--- START ---
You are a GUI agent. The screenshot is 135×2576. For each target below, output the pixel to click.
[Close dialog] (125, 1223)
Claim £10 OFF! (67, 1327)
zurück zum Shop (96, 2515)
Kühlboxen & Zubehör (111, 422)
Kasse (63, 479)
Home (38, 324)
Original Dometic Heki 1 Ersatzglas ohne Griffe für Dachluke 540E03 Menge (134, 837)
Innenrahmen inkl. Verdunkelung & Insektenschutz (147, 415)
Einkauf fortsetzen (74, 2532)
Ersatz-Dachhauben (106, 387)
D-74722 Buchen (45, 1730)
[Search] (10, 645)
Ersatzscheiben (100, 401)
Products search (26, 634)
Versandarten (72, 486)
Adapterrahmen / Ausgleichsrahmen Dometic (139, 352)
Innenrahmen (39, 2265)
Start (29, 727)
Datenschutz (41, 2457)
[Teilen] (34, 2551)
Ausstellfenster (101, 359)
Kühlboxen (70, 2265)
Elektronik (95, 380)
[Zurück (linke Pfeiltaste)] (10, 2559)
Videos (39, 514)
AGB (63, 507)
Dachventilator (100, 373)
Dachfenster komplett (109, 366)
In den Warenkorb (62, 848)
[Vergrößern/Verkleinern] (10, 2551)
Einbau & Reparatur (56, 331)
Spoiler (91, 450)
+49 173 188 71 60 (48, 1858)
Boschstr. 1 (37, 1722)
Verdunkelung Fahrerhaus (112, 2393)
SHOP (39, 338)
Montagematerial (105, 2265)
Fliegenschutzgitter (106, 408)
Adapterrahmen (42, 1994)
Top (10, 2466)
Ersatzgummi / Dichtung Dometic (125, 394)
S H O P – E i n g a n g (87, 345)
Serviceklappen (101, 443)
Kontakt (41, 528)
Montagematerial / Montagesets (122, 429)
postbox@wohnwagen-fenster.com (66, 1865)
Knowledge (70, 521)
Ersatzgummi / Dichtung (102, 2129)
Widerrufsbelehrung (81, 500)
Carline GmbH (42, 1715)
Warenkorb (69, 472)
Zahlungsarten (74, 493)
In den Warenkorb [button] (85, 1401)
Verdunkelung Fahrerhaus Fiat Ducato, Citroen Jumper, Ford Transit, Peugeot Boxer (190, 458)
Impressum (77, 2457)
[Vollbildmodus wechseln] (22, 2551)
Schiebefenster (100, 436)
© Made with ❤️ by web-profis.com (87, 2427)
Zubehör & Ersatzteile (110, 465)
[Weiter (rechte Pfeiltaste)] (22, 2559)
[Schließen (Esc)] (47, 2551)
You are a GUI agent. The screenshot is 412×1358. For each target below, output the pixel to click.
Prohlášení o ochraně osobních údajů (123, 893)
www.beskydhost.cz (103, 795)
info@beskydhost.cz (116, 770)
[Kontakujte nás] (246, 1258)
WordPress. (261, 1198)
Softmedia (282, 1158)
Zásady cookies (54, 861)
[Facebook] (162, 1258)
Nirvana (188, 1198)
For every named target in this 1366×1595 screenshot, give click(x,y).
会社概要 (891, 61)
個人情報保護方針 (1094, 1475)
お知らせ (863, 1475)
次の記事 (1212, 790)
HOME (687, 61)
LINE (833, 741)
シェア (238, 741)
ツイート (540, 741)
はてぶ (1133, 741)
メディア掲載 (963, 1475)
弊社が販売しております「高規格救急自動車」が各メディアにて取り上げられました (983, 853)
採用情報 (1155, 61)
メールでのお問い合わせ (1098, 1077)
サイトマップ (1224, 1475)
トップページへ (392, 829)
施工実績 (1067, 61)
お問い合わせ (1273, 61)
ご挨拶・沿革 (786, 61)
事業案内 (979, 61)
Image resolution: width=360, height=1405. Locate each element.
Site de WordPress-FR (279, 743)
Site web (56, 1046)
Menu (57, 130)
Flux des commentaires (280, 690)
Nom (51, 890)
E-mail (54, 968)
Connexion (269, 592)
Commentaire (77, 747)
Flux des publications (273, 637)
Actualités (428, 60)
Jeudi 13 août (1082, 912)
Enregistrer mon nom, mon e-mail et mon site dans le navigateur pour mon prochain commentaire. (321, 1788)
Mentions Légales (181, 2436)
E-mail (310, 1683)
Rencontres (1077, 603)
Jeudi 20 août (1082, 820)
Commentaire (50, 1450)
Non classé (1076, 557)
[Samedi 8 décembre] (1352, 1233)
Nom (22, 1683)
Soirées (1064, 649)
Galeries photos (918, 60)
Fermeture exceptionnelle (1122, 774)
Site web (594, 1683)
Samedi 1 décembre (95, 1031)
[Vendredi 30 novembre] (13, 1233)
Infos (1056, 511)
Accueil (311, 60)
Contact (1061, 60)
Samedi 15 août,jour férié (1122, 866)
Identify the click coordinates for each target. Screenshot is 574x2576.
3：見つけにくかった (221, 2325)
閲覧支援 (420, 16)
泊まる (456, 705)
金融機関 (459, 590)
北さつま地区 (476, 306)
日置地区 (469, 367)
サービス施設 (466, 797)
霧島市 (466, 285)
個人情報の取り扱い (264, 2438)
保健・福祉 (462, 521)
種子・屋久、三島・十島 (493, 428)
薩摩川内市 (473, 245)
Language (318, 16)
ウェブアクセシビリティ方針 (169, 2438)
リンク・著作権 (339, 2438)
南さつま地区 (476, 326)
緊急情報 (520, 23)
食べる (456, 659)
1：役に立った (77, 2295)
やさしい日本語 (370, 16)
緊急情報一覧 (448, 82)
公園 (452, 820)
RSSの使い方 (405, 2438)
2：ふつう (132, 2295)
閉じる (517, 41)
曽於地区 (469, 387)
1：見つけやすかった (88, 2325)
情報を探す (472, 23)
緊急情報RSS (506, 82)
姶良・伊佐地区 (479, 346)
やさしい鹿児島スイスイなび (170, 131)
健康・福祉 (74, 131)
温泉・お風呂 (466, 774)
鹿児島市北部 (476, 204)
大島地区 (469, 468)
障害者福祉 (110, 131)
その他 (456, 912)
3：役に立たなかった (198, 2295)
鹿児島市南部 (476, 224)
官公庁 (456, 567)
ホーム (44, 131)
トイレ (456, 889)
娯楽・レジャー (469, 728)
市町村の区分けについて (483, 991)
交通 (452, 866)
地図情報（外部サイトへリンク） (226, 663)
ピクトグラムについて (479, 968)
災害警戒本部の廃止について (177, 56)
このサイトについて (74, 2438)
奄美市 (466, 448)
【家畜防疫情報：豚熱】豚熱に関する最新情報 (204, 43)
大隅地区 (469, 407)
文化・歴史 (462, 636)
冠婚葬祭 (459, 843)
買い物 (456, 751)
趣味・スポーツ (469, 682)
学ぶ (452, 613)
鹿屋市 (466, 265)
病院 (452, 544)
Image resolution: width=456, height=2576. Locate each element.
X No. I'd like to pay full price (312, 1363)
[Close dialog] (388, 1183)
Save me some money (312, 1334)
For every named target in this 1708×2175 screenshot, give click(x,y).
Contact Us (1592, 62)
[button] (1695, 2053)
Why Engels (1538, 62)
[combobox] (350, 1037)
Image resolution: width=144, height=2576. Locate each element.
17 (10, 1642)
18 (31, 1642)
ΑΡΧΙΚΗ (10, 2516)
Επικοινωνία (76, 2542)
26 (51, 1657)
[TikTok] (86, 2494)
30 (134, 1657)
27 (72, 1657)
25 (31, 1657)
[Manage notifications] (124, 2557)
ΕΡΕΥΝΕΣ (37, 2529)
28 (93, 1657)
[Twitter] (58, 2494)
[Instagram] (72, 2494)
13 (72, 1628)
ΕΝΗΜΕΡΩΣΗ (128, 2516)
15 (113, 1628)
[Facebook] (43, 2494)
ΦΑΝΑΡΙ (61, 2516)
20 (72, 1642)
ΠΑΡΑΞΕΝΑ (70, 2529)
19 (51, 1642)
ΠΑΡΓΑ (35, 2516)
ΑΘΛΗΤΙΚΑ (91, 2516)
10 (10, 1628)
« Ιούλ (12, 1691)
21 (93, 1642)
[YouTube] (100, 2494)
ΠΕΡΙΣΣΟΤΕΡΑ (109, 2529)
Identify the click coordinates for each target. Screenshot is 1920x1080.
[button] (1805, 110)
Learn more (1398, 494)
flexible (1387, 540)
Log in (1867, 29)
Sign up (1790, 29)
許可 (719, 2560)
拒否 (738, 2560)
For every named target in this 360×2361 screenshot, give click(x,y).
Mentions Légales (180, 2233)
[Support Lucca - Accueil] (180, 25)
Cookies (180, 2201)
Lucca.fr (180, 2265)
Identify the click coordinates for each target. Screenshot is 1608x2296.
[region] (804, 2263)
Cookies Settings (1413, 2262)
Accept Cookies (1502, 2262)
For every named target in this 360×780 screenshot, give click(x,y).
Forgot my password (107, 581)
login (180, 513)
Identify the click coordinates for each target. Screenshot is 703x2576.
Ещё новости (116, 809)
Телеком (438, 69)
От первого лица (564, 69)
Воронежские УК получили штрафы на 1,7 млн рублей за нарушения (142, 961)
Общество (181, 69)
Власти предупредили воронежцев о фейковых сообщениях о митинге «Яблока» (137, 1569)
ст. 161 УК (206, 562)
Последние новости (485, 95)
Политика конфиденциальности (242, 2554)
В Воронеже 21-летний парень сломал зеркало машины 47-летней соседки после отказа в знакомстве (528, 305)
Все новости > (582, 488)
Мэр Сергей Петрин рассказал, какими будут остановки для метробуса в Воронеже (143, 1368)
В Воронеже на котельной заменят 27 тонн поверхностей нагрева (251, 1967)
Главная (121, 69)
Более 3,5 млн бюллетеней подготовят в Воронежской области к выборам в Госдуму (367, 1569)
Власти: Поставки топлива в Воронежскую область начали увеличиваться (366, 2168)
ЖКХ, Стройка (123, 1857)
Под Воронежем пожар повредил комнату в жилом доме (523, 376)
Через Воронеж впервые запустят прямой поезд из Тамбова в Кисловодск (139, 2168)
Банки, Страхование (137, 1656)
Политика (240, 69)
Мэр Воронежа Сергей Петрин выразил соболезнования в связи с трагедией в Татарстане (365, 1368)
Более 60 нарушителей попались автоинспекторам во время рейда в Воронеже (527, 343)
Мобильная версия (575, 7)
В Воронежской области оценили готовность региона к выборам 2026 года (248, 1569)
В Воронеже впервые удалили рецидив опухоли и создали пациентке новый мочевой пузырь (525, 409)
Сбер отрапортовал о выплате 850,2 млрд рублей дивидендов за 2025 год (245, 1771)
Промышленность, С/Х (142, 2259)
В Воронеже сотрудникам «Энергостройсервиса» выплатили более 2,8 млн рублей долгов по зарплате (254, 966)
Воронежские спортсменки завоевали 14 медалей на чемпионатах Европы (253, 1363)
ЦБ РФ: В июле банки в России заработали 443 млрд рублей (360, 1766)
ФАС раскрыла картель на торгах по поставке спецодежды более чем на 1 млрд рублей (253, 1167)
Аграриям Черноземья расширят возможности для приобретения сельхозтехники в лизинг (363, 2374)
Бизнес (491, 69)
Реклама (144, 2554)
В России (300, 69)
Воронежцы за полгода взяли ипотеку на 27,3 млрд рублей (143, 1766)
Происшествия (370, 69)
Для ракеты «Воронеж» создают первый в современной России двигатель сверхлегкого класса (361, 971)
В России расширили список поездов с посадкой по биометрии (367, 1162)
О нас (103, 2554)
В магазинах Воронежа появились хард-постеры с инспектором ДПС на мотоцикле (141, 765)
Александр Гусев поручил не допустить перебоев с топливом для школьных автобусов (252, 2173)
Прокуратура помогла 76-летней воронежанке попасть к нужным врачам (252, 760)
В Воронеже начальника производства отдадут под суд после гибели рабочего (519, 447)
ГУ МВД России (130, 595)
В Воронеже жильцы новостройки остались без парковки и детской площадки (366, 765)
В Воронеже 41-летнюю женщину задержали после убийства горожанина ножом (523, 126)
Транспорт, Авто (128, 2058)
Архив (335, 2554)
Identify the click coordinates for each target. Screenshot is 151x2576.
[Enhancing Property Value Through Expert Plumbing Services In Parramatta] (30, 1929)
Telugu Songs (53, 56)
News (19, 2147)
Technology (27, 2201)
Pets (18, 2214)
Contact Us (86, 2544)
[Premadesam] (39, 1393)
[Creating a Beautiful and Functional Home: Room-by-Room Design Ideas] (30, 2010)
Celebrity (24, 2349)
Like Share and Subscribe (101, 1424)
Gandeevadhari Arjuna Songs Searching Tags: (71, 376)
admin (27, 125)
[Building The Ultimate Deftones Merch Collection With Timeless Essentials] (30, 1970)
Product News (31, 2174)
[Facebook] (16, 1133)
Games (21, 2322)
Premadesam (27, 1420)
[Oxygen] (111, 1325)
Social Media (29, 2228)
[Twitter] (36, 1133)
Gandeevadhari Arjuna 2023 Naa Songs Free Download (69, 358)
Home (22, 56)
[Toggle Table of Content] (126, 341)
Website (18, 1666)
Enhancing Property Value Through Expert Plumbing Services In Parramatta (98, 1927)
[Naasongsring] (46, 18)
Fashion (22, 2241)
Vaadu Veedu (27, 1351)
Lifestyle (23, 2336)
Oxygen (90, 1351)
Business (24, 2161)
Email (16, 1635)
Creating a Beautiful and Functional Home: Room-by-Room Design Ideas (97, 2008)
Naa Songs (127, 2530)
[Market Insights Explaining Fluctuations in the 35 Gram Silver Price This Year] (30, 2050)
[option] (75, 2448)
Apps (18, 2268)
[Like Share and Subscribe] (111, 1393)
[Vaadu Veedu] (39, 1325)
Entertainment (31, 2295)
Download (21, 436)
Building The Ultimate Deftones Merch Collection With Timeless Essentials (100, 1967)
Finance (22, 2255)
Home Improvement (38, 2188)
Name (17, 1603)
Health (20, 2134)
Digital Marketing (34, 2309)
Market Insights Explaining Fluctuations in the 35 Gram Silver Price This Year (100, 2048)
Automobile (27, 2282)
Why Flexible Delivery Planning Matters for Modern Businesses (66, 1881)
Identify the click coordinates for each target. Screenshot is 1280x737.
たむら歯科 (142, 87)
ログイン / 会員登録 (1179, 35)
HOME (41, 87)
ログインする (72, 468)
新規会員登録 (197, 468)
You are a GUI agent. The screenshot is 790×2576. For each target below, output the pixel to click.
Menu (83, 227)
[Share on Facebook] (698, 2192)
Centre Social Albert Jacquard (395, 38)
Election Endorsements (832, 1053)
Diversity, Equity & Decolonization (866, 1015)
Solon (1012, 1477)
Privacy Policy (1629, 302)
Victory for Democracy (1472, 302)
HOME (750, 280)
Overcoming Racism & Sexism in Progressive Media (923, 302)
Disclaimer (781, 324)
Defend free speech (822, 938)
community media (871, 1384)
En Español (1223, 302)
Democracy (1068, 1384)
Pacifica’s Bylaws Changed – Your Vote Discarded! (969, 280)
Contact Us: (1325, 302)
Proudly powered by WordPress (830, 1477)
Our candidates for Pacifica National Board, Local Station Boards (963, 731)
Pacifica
--- END ---
■ AIM OF THE EXERCISE
Given the records above, restate word for word only the lines starting at the one with "Бизнес (491, 69)" and ending at the one with "В Воронеже жильцы".

■ WRITTEN RESPONSE
Бизнес (491, 69)
Реклама (144, 2554)
В России (300, 69)
Воронежцы за полгода взяли ипотеку на 27,3 млрд рублей (143, 1766)
Происшествия (370, 69)
Для ракеты «Воронеж» создают первый в современной России двигатель сверхлегкого класса (361, 971)
В России расширили список поездов с посадкой по биометрии (367, 1162)
О нас (103, 2554)
В магазинах Воронежа появились хард-постеры с инспектором ДПС на мотоцикле (141, 765)
Александр Гусев поручил не допустить перебоев с топливом для школьных автобусов (252, 2173)
Прокуратура помогла 76-летней воронежанке попасть к нужным врачам (252, 760)
В Воронеже начальника производства отдадут под суд после гибели рабочего (519, 447)
ГУ МВД России (130, 595)
В Воронеже жильцы новостройки остались без парковки и детской площадки (366, 765)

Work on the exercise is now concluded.